Installing them is easy for any DIYer. Depending on your preference, you can nail them up or drop them into a suspended ceiling grid. The best part is that homeowners need not worry about dinging or denting tiles. You can paint them in the same finishes as tin if you want the look without the cost.

Tin Ceiling Tile

Tin Ceiling Tiles

Tin ceiling tiles are beautiful and constructed of brass, aluminum, or copper. You can install them by nailing them up to a ceiling with overlapping edges or via drop-in methods.

Design-wise, they are generally repetitive, with popular choices for flowers, scrolls, geometric patterns, and vines.

The benefit of this material is that it is nonporous. These tiles rarely become stained because moisture and dirt have no place to go once they reach the surface. Mold and rust typically do not happen with this type of material, either. They can withstand fires and floods without damage.

These tiles come in the following materials:

  • Tin: Low maintenance and only requires occasional surface dusting for cleaning. They offer fire protection as well.
  • Aluminum: Eye-catching appearance and can be customized into stamped designs.
  • Rustic steel: Moisture and resistant to fire.
  • Copper: Environmentally friendly, durable, and impervious to bugs.
  • Stainless steel: Durable and create a beautiful sheen reflecting the brightness of a room.

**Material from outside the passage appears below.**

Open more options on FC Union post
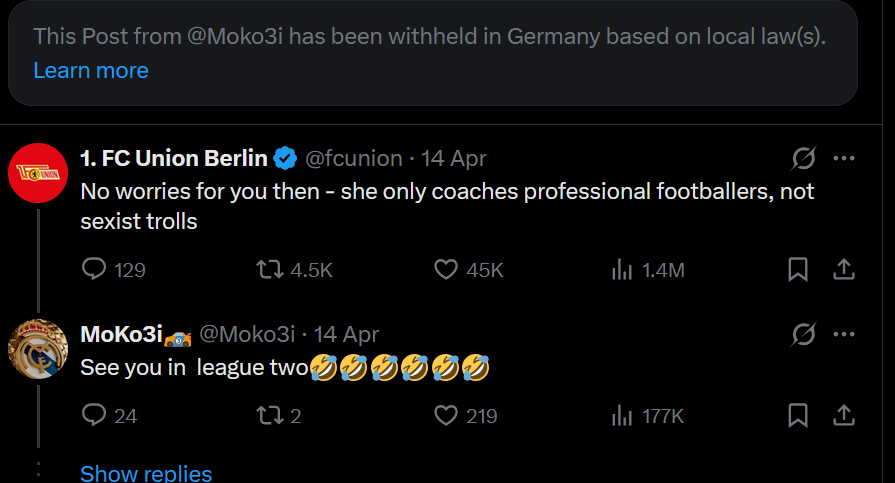This screenshot has height=483, width=895. [844, 158]
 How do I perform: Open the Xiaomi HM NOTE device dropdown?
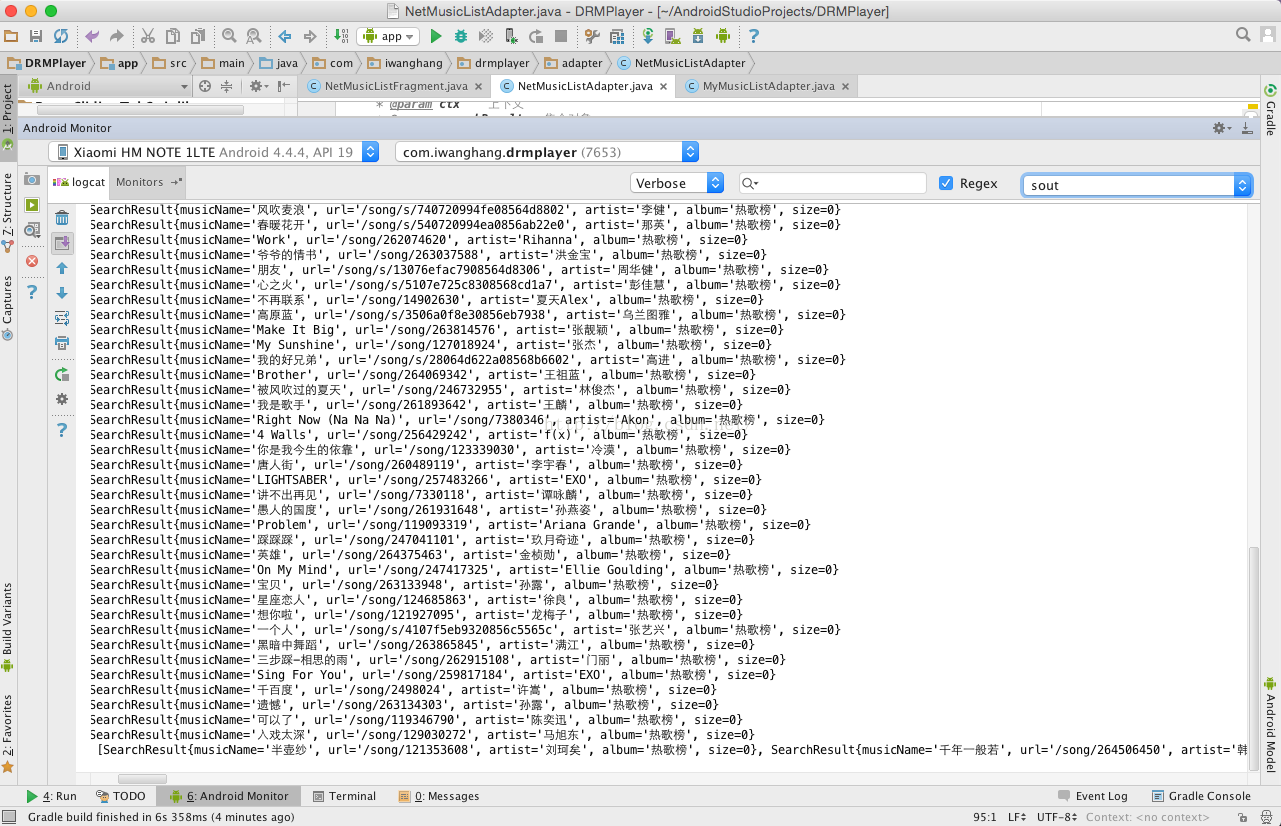[213, 152]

These tiles are a bit more challenging to install than plastic but are by no means difficult. Should a panel dent or nick, you can quickly repair it using auto body repair compounds and sculpting.

Cork Ceiling Tile

This eco-friendly solution will insulate your home. Cork is a naturally water-resistant and fire-resistant material that absorbs sound well, making them an excellent all-around tile for any home.

You can install these tiles using adhesives or a drop-in method. You can overlap them and install them in decorative designs or patterns. Experienced homeowners find this material easy to use, but some prefer a professional installation.

Drop ceiling tiles are created from various materials, depending on the type. Metals provide durability, fire and water resistance and are built to last, while others are beautiful to look at but require more maintenance. Most are simply stunning.

There are pros and cons to each type of material. Before selecting one for your home, consider both sides to find the best option.